▸ **Required tasks**
• 1. Translate this sentence from the account of the cable modem trouble into Spanish: "That is when the mystery began."
• 2. Pick up the account of the cable modem trouble right after its last sentence and keep it going.

Even those who consider themselves tech-savvy sometimes run into glitches that defy explanation. For my home-based appellate practice, I have Road Runner Lightning high speed Internet service from my local cable company, Bright House Networks. It provides 40 Mbps download and 5 Mbps upload speeds. That is plenty for normal use, including streaming of audio and video.
Recently my cable modem (Motorola Surf Board SBG6580), which also functions as a router, starting dropping its connection to the Internet. I called Bright House and they came out with a replacement modem. That is when the mystery began. I still have three Windows XP computers at home. These are my ThinkPad notebook, Toshiba netbook, and an eight year old Toshiba notebook that still works as well as it did when new. With the replacement modem/router in place, the XP machines connected just fine to the Internet (via a wireless connection) and web page browsing was snappy as ever. Same thing with my son's notebook computer running Vista.

(Pixel coordinate grounding data)
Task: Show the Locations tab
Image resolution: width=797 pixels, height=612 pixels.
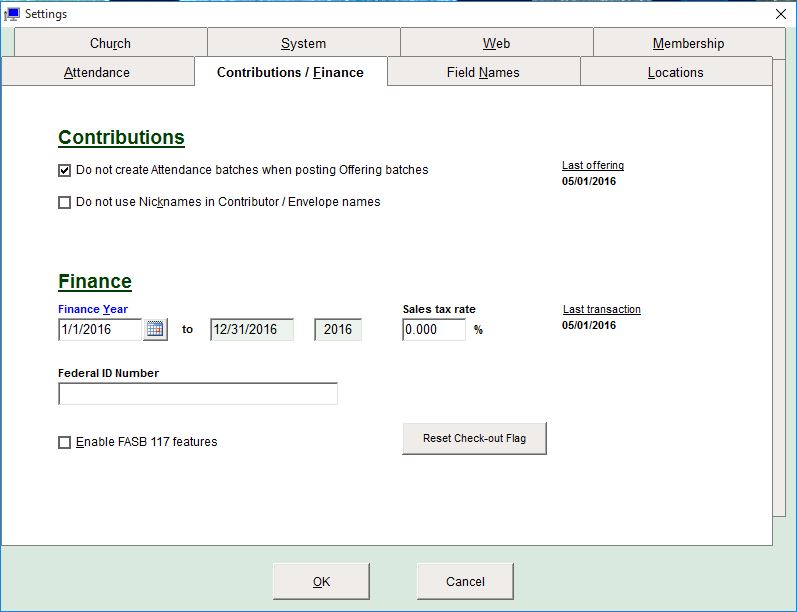Action: tap(675, 72)
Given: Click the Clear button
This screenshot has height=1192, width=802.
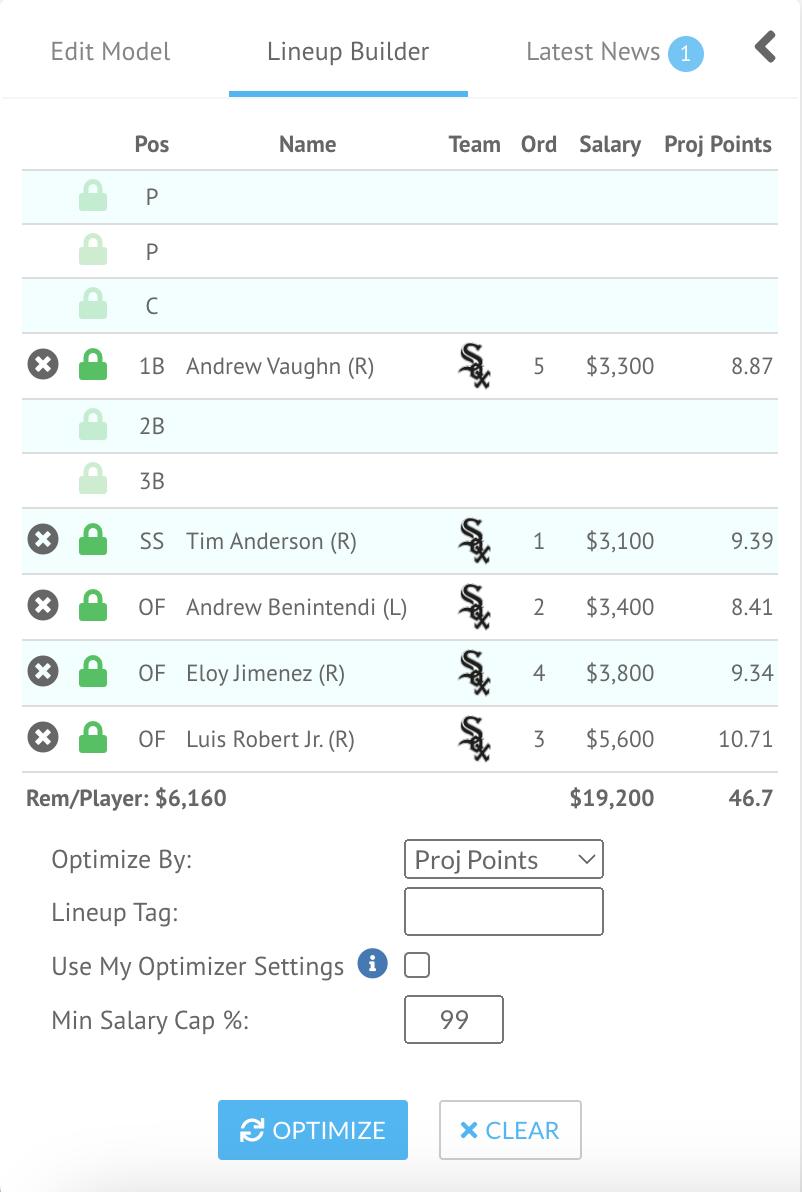Looking at the screenshot, I should click(510, 1130).
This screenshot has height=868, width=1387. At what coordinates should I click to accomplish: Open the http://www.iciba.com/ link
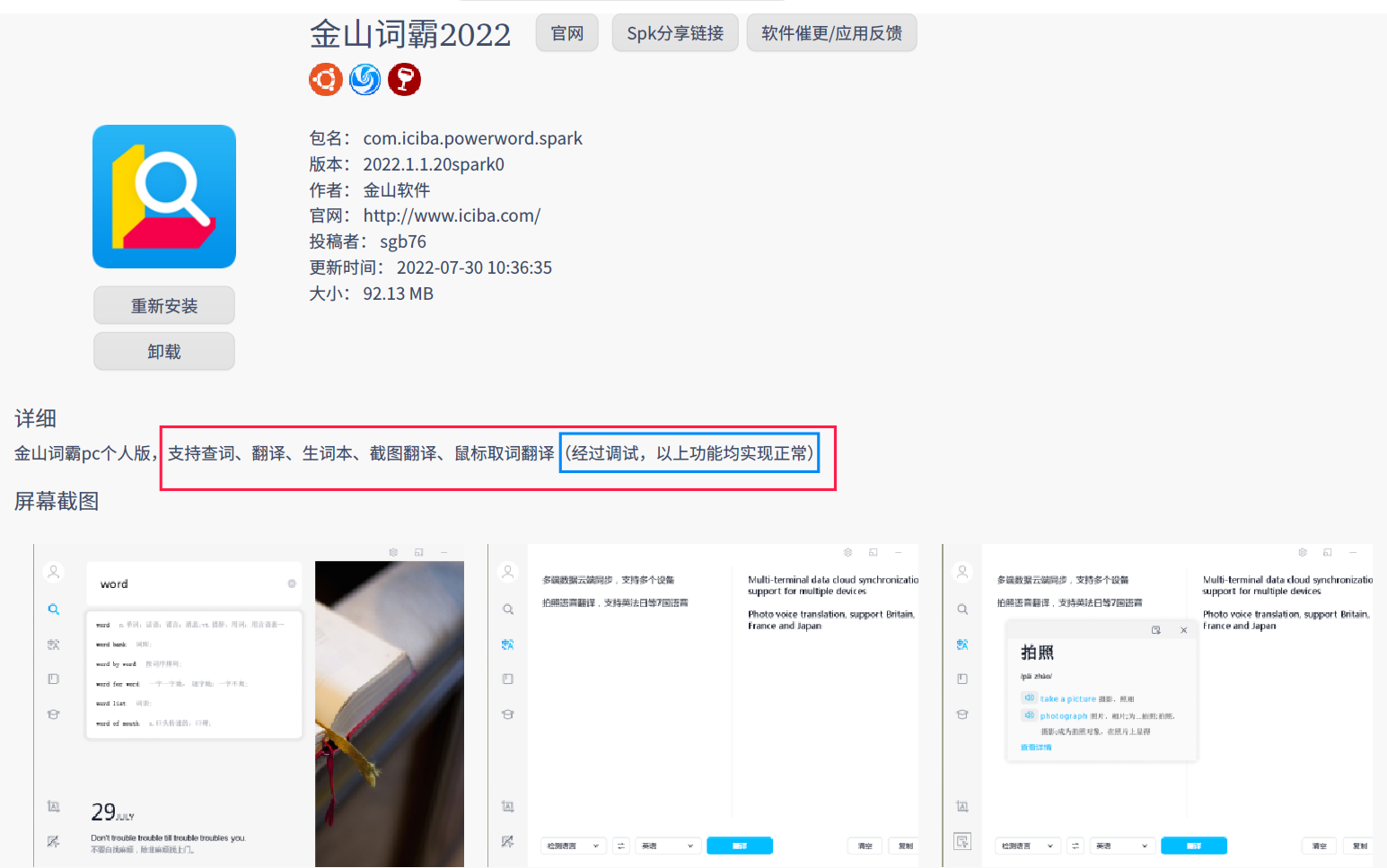451,215
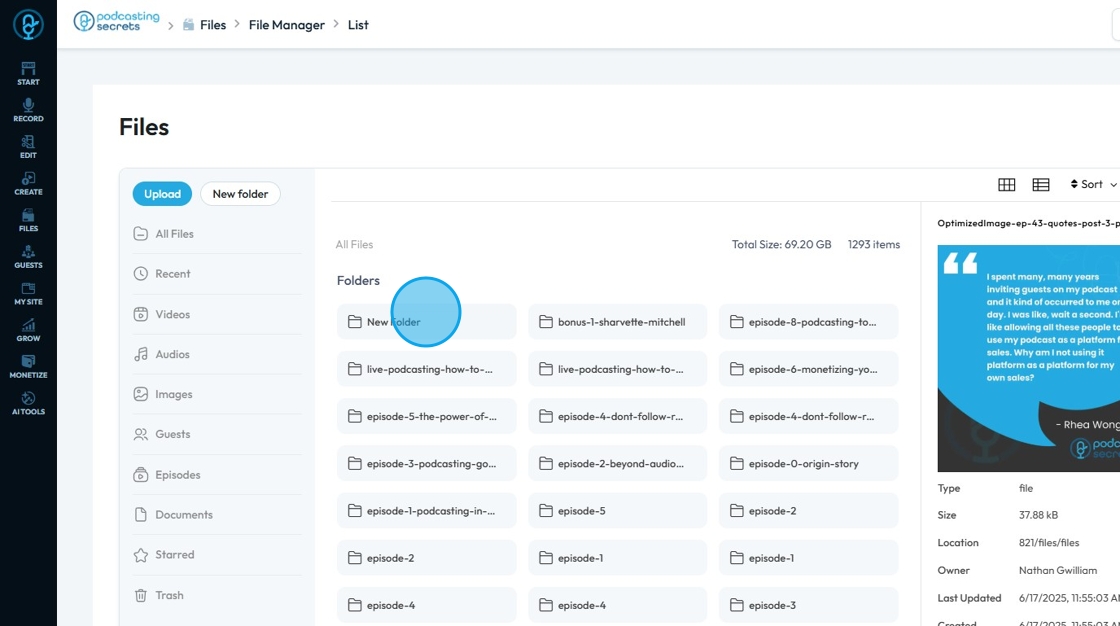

▸ **Results for each task**
• 1. Fue entonces cuando comenzó el misterio.

• 2.
But my two Windows 7 PC's (my self-built primary desktop with an AMD quad cord processor) and my son's Acer gaming machine (with an Intel quad core processor) would connect to the Internet, but take forever to open web pages. This was odd because they were wired directly to the Ethernet ports of the Motorola modem/router and should have browsed at least as fast as the wireless XP machines, if not faster. Oddly, speed tests run on the two Windows 7 machines showed download and upload speeds at or near the promised 40/5 maximum. Even stranger, I have Windows Virtual Machine with XP Mode installed on my Windows 7 machine so I can run older software not compatible with Windows 7. When I opened a browser in the Virtual Machine window running XP with only 512 MB of allocated system RAM, browsing was perfect. If I tried to open the same web page in Windows 7, the page would open at least ten times slower on the regular Windows 7 desktop than in the XP Virtual Machine. I tried this with Firefox, Chrome, and Internet Explorer. The result was the same with each browser. How could the same connection over the same hardware, but with two different operating systems, be so different when run side-by-side?
Three visits from Road Runner's tech support people and at least eight hours on the telephone with their level 3 ("development") support team produced no answers. Yet another modem was swapped in. Same result. The problem had to be the way the modem communicated with the Windows 7 operating system. At this point, Road Runner tech support gave up and said they had no answers and no remedy for the problem.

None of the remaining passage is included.